* Aim of the exercise: Format everything from the line containing "Image resolution: width=1568" down to the end of the listing as a numbered list, skipping blank lines. Leave the pictures out of your answer.

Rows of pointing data
================
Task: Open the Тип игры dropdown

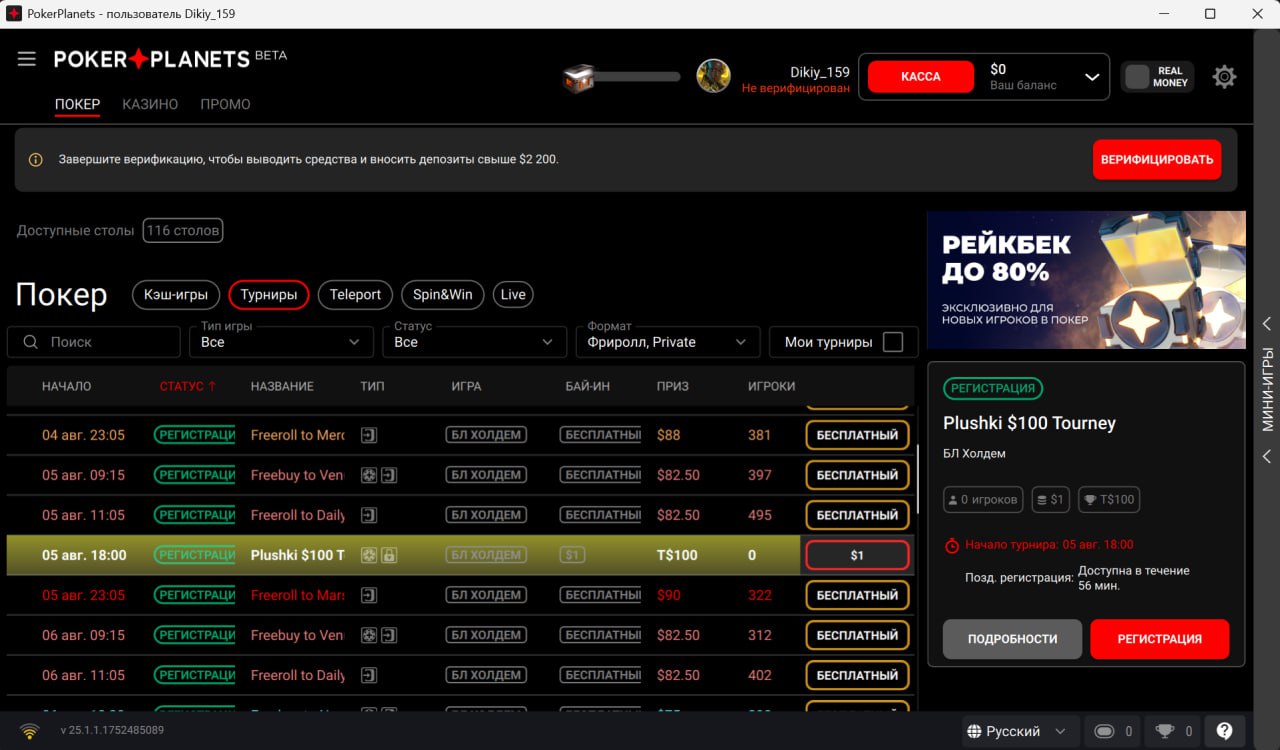Action: point(281,342)
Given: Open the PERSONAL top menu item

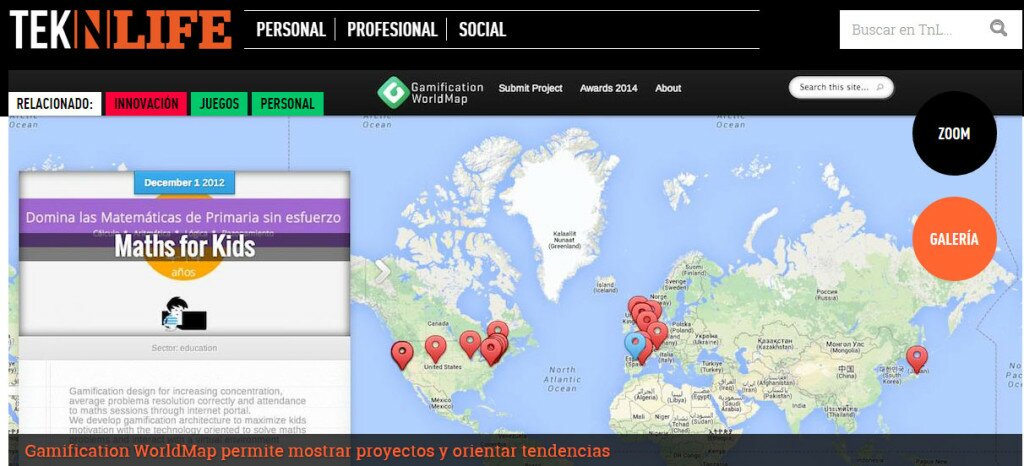Looking at the screenshot, I should [x=290, y=30].
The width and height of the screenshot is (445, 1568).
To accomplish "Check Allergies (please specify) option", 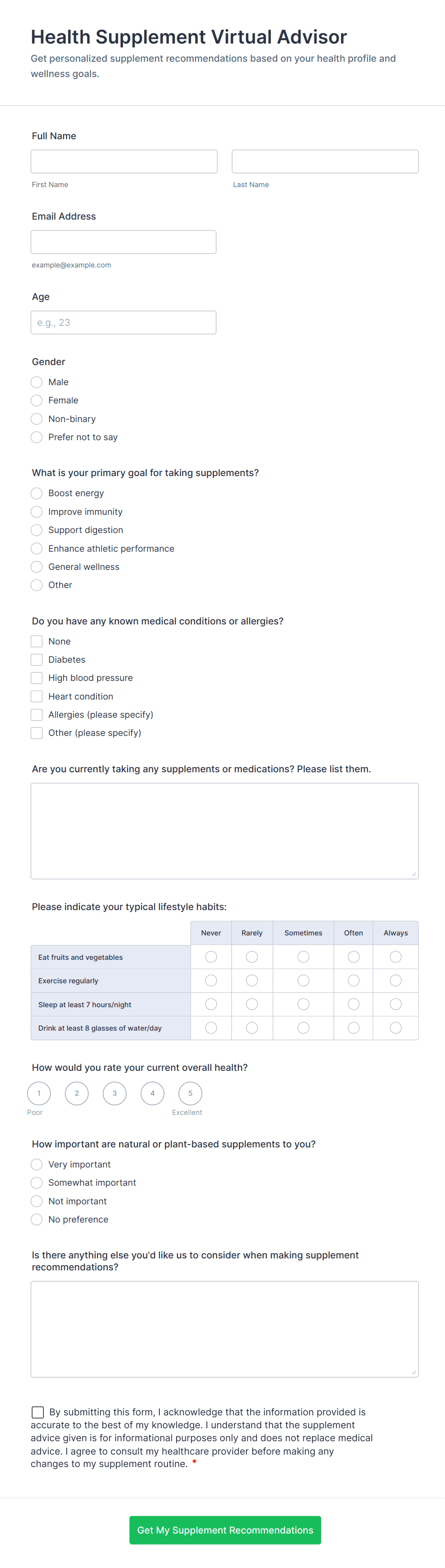I will point(37,714).
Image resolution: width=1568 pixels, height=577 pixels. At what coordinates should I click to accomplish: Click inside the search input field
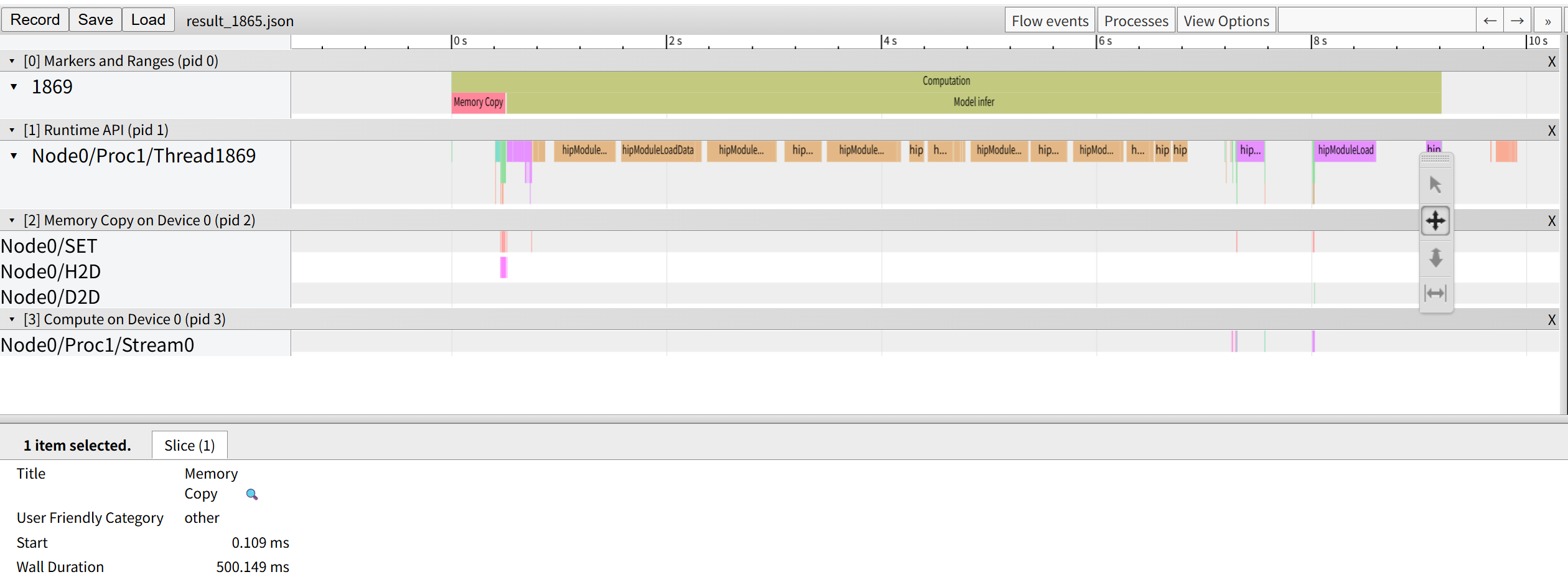[x=1375, y=19]
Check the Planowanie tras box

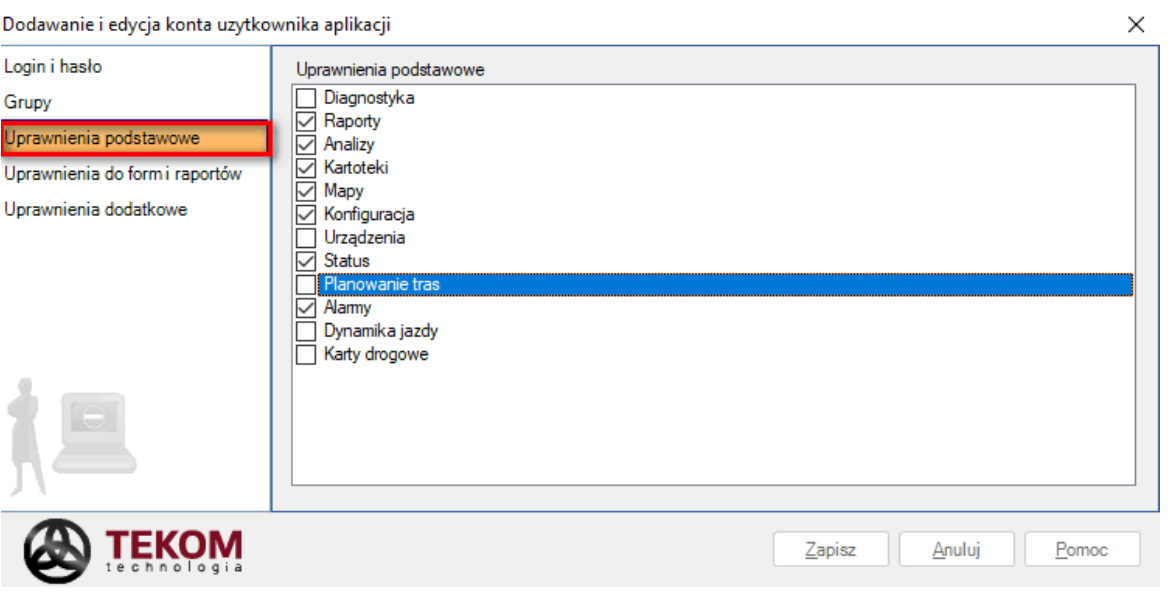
================
* Answer to the exercise:
1. Image resolution: width=1568 pixels, height=577 pixels. At what coordinates should I click to accomplish: Click inside the search input field
2. [x=1375, y=19]
3. Check the Planowanie tras box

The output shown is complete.